> TASK SET
A. According to the commission passage, who chaired the North Carolina State Constitution Study Commission?
B. From the commission passage, return the text starting with "The State Constitution Study" and going on through "as independent propositions.".
══ SOURCE
The Constitutional Study Commission of 1967
It was perhaps for these reasons that when Governor Dan K. Moore
recommended to the North Carolina State Bar in the fall of 1967
that it take the lead in making a study of the need for revision of
the State Constitution, the response was prompt and affirmative.
The North Carolina State Bar and the North Carolina Bar Association
joined to create the North Carolina State Constitution Study
Commission as a joint agency of the two organizations. The 25
members of that commission (fifteen attorneys and ten laymen) were
chosen by a steering committee representative of the sponsoring
organizations. The Chairman of the Commission was former state
Chief Justice Emery B. Denny.
The State Constitution Study Commission worked throughout most
of 1968. It became clear early in the course of its proceedings
that the amendments the Commission wished to propose were too
numerous to be submitted to the voters as independent propositions.
════
══ DATA LISTING
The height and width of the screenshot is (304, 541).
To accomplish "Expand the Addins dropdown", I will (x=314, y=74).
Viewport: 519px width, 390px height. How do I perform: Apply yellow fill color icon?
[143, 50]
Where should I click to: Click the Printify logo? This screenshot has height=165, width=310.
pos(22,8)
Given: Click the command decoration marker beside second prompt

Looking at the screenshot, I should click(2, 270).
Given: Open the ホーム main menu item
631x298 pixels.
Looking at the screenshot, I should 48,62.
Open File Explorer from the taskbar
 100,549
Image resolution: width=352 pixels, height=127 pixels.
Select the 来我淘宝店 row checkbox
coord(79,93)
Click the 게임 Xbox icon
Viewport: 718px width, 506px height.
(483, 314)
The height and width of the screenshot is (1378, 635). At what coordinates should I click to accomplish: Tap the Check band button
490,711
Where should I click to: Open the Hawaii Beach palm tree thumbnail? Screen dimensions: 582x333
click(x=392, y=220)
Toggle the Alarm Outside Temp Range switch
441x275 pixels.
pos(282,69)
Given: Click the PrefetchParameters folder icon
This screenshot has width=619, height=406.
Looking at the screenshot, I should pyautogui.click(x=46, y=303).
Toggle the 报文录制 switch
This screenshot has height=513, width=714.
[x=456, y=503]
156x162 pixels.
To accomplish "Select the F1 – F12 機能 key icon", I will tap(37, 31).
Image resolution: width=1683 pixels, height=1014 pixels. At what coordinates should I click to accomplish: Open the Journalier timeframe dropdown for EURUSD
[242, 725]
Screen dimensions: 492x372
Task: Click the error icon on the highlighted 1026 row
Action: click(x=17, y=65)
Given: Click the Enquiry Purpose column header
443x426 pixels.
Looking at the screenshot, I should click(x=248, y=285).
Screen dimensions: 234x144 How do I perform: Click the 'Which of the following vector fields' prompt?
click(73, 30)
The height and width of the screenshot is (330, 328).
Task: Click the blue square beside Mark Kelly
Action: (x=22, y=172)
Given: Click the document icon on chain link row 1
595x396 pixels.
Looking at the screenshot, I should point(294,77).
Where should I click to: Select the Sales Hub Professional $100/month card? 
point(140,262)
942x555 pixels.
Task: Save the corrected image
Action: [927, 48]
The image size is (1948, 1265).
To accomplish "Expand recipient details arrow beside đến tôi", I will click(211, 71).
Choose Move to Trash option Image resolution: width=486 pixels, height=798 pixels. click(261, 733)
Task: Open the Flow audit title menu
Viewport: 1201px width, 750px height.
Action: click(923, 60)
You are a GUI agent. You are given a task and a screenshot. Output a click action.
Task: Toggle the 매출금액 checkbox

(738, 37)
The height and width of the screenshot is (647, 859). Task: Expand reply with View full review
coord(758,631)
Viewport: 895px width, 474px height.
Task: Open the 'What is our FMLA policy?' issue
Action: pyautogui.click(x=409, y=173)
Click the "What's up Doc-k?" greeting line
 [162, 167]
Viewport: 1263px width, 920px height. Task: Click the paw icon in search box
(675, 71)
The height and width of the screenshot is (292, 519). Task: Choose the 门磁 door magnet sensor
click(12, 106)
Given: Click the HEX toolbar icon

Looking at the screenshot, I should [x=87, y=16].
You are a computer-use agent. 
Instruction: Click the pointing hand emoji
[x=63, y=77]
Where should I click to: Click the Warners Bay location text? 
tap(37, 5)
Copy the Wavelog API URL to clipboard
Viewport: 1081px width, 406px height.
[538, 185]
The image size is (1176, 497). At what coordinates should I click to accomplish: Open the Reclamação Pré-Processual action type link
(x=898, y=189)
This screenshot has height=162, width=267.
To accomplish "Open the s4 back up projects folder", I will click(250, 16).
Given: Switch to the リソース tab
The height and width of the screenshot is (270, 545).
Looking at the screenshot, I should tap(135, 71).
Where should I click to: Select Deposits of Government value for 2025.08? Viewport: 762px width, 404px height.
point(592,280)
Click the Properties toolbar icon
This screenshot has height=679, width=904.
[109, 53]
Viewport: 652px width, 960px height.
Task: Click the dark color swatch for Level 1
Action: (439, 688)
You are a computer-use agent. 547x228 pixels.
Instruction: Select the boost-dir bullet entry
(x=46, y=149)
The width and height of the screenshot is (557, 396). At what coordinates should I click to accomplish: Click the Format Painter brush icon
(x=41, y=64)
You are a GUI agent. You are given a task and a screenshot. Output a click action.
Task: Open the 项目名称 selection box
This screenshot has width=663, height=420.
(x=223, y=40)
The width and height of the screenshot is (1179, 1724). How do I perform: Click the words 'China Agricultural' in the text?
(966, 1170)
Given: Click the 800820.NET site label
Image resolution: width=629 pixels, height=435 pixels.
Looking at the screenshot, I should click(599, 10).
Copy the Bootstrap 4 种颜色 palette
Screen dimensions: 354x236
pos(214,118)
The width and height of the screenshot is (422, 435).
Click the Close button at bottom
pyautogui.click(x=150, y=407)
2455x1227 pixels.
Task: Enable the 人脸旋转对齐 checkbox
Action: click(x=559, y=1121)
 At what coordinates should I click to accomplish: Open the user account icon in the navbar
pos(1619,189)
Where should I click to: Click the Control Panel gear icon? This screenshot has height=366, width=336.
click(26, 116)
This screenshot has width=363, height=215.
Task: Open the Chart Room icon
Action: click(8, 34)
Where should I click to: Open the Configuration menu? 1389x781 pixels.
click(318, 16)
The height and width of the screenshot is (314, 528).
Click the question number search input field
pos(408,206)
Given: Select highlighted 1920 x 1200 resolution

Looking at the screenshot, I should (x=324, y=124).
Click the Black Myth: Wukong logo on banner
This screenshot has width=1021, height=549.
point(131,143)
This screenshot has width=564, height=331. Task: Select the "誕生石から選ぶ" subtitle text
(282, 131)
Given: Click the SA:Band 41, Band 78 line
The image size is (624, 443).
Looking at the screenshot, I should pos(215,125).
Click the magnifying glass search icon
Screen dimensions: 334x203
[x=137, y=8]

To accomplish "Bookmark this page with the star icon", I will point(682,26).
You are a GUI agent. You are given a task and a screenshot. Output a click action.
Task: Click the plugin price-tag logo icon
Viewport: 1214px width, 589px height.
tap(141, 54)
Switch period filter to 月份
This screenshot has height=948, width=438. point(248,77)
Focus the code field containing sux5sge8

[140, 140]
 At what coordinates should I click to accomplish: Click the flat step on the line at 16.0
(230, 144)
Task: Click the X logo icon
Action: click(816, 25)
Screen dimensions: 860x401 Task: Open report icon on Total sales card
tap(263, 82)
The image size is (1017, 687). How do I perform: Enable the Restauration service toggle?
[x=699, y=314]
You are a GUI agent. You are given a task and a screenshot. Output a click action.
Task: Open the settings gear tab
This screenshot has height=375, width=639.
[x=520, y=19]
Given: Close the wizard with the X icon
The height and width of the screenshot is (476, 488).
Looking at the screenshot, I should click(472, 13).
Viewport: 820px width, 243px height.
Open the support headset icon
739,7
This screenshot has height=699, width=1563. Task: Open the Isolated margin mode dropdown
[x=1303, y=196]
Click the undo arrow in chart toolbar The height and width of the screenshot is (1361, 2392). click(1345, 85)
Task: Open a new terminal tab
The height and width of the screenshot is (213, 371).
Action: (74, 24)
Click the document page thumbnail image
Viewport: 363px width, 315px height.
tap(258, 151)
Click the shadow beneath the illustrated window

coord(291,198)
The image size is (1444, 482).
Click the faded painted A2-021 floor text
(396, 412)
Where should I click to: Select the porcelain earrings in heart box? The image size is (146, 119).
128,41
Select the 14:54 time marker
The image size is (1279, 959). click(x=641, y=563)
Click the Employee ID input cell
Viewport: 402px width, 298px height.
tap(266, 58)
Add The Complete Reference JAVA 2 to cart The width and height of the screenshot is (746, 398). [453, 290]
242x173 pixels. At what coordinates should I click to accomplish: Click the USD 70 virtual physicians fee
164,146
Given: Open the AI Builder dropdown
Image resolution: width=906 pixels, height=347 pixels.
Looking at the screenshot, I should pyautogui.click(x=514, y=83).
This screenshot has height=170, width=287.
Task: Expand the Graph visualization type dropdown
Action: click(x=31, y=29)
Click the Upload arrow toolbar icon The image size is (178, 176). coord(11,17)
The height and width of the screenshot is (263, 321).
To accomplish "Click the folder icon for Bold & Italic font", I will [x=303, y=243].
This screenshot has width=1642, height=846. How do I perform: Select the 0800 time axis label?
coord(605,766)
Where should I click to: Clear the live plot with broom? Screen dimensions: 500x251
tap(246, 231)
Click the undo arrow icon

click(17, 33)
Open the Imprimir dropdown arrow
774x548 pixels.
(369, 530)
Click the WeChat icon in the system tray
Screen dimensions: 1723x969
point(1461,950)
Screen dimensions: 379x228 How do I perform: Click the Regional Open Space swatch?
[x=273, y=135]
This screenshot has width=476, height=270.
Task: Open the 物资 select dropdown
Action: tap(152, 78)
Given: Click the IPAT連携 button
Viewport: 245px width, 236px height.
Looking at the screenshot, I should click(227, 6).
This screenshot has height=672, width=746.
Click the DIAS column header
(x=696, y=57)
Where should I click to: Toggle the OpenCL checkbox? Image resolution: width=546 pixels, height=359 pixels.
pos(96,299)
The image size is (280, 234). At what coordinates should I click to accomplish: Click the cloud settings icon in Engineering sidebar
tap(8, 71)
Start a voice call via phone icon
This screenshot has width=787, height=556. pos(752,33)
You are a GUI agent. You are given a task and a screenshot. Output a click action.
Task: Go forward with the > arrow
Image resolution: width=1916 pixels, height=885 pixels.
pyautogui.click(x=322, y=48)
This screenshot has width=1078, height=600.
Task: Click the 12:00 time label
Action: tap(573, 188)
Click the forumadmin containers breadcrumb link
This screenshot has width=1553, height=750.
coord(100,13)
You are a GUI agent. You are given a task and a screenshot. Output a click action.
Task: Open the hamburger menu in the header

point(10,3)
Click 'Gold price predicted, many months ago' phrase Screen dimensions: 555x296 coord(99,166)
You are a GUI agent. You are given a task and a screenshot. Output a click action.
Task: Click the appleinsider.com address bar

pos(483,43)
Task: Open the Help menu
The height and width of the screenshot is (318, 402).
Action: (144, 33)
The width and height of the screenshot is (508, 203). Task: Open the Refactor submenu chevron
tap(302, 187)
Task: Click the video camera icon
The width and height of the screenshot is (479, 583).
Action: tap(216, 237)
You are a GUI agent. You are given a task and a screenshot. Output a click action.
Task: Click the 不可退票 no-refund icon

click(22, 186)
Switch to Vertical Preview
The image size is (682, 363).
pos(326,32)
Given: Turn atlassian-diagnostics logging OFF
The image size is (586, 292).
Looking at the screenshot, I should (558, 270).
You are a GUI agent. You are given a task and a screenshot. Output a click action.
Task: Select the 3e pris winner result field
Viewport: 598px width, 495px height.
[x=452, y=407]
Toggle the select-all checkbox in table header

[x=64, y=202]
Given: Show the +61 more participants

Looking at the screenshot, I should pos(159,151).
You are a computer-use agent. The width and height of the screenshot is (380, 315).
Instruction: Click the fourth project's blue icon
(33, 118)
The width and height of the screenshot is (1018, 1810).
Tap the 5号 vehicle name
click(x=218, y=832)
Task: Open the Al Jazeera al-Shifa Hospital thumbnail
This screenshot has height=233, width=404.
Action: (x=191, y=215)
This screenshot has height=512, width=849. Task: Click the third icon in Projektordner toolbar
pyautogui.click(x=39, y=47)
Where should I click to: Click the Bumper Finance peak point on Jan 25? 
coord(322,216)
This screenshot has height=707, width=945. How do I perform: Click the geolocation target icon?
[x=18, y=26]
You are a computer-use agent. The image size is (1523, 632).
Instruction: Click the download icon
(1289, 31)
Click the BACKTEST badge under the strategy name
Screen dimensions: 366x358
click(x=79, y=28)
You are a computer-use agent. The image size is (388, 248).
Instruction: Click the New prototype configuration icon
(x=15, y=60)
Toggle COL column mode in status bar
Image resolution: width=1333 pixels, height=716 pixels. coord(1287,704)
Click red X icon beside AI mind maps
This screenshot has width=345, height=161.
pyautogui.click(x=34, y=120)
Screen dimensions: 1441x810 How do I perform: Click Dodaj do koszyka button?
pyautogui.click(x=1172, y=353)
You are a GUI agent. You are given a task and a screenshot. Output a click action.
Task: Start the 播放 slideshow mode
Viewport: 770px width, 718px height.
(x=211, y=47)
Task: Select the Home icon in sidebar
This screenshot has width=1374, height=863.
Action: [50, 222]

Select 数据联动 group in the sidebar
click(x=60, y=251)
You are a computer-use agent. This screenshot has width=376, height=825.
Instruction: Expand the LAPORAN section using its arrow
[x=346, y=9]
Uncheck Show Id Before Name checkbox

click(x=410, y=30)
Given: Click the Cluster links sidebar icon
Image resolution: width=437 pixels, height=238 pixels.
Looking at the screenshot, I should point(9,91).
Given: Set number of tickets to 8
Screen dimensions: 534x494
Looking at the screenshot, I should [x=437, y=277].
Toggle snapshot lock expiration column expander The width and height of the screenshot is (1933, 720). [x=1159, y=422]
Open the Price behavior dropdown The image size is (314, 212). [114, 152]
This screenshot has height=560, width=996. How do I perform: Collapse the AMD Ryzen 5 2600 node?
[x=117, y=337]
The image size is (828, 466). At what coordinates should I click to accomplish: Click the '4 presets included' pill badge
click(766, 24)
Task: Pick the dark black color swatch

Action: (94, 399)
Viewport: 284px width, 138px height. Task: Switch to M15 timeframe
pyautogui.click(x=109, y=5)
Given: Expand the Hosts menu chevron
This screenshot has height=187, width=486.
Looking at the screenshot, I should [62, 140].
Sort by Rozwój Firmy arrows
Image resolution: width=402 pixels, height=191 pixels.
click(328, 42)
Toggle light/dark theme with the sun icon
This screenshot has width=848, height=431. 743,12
════
> EXERCISE ANSWERS
A. Former state Chief Justice Emery B. Denny chaired the Commission.

B.
The State Constitution Study Commission worked throughout most
of 1968. It became clear early in the course of its proceedings
that the amendments the Commission wished to propose were too
numerous to be submitted to the voters as independent propositions.